In order to make a mosfet "turn on", it's neccesary to raise the voltage between the gate and source above a certain limit; Whether that's a positive value or negative depends on if you have a P-Channel or N-Channel mosfet.
This part has two of each; For the N-Channel mosfets, the gate has to be driven to about 3V above the source, which would be the N1S/N2S pins on the package; If that pin is common to the ground on your microcontroller, you'll set the N1G or N2G pins High to turn the corresponding leg "on".
For P-Channel Mosfets, you have to bring the gate to a voltage that is lower than the source; which on this package is the P1S/P2S pin.

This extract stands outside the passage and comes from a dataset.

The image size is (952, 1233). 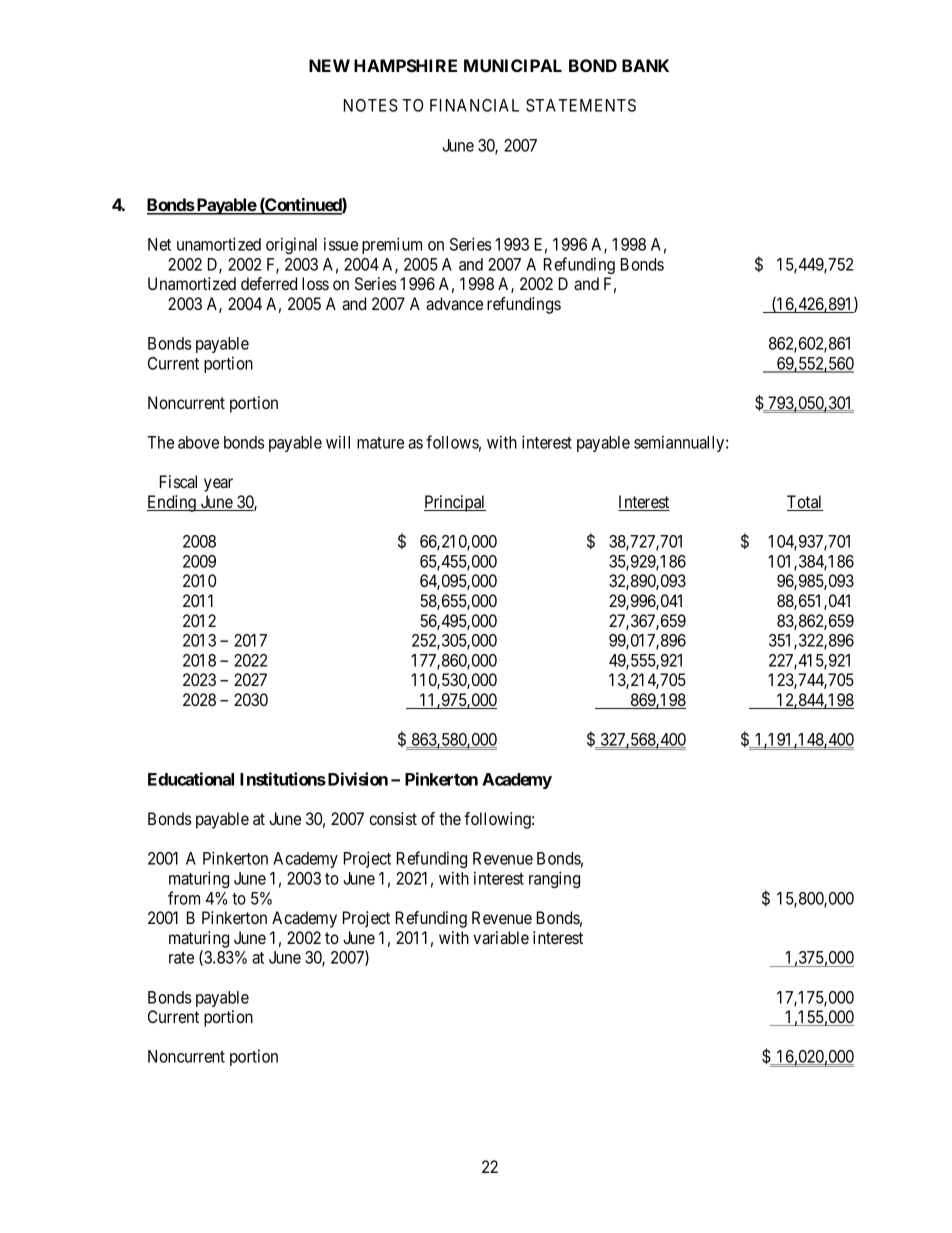 What do you see at coordinates (474, 105) in the screenshot?
I see `FINANCIAL` at bounding box center [474, 105].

If the source is common with the +5 voltage on your microcontroller; when the P1G or P2G pins are HIGH, then the leg is "off", turning them "on" means driving the pin LOW.
If you are hoping to run the h-bridge on a voltage that is greater than the rail-to-rail voltage of your microcontroller, you will need some much more clever circuit to deal with one of those voltages.
When setting an H-Bridge, it's important to make sure you're setting all of the legs in the right state and in the right order; For instance, if you turned on P1G and N1G legs at the same time, there would only be about 100mΩ of resistence between the positive and negative rails; This high current "shoot through" state will almost instantly burn up the H-Bridge.
To make matters worse, N-Channel Mosfets respond Much faster than P-Channel mosfets (electrons move faster than holes), so even if you set the gates properly, you might accidentally have a brief shoot through while the P-Channel switch is still turning off, but the N-Channel switch has already turned on. For this particular part, both mosfets turn on in about 2ns, but the P-Channel has an "off" delay of around 50ns, which is about three times longer than the N-Channel of 17ns. So to be on the safe side; your mosfet needs to wait around 55ns after turning one side off before turning the other side on.
The actual states you'll be interested in:
N1G = N2G = LOW
P1G = P2G = HIGH
N1G = P1G = LOW
N2G = P2G = HIGH
N1G = P1G = HIGH
N2G = P2G = LOW
N1G = N2G = HIGH
P1G = P2G = HIGH
*: For the reasons stated above, you should always go "through" the "off" state, for at least 55ns when transitioning from any state to any other state; In order to make sure that these are the "default" state when the microcontroller is powering up, it's common to add pullup and pulldown resistors in the 100KΩ to 1MΩ range from gates to drains; It doesn't look like this feature is integrated into this part, so you'll need to add it yourself
**: The "stop" state works by passing the back emf generated by the moving motor through the N-Channel legs; The current flows freely so its energy can be absorbed by the part; this could also be achieved using all LOW values; which would shunt the back emf through the P-Channel, but in many casese, N-Channel mosfets are a bit more durable than P-Channel equivalents (which is reflected in this datasheet by a slightly lower on-state resistance).